■ Task description: Your job is to copy the data that follows exactly, every line included.

[Items from a dataset]
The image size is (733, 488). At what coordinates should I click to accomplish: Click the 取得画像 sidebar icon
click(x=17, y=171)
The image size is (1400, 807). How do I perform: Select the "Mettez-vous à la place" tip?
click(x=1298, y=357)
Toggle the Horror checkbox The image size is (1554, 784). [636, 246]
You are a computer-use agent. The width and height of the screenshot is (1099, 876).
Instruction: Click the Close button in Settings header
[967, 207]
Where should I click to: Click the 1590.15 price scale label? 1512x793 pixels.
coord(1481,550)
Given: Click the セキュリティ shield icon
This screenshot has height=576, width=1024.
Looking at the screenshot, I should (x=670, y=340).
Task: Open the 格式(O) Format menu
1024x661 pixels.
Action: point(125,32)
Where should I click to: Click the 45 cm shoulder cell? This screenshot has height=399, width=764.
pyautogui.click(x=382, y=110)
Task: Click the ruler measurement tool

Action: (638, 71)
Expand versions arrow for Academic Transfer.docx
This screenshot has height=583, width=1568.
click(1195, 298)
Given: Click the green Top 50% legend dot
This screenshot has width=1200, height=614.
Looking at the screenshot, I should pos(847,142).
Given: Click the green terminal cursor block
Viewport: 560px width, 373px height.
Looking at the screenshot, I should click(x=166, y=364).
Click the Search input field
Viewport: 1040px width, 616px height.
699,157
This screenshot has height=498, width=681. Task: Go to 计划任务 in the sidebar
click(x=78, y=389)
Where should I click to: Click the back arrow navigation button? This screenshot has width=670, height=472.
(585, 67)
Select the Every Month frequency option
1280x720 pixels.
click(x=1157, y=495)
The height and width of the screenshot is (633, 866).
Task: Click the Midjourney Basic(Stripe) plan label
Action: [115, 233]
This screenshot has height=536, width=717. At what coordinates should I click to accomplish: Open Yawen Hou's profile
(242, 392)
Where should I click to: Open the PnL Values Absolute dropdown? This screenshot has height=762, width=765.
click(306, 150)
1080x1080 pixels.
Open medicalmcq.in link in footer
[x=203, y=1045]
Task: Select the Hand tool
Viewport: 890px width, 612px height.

■ Reply:
The image size is (733, 488). At what coordinates should I click to accomplish: Click the 取得画像 sidebar icon
click(x=17, y=171)
The image size is (1400, 807). How do I perform: Select the "Mettez-vous à la place" tip?
click(x=1298, y=357)
Toggle the Horror checkbox The image size is (1554, 784). [636, 246]
You are a computer-use agent. The width and height of the screenshot is (1099, 876).
Instruction: Click the Close button in Settings header
[967, 207]
Where should I click to: Click the 1590.15 price scale label? 1512x793 pixels.
coord(1481,550)
Given: Click the セキュリティ shield icon
This screenshot has height=576, width=1024.
Looking at the screenshot, I should (x=670, y=340).
Task: Open the 格式(O) Format menu
1024x661 pixels.
Action: point(125,32)
Where should I click to: Click the 45 cm shoulder cell? This screenshot has height=399, width=764.
pyautogui.click(x=382, y=110)
Task: Click the ruler measurement tool

Action: (638, 71)
Expand versions arrow for Academic Transfer.docx
This screenshot has height=583, width=1568.
click(1195, 298)
Given: Click the green Top 50% legend dot
This screenshot has width=1200, height=614.
Looking at the screenshot, I should pos(847,142).
Given: Click the green terminal cursor block
Viewport: 560px width, 373px height.
Looking at the screenshot, I should click(x=166, y=364).
Click the Search input field
Viewport: 1040px width, 616px height.
699,157
This screenshot has height=498, width=681. Task: Go to 计划任务 in the sidebar
click(x=78, y=389)
Where should I click to: Click the back arrow navigation button? This screenshot has width=670, height=472.
(585, 67)
Select the Every Month frequency option
1280x720 pixels.
click(x=1157, y=495)
The height and width of the screenshot is (633, 866).
Task: Click the Midjourney Basic(Stripe) plan label
Action: [115, 233]
This screenshot has height=536, width=717. At what coordinates should I click to accomplish: Open Yawen Hou's profile
(242, 392)
Where should I click to: Open the PnL Values Absolute dropdown? This screenshot has height=762, width=765.
click(306, 150)
1080x1080 pixels.
Open medicalmcq.in link in footer
[x=203, y=1045]
Task: Select the Hand tool
Viewport: 890px width, 612px height.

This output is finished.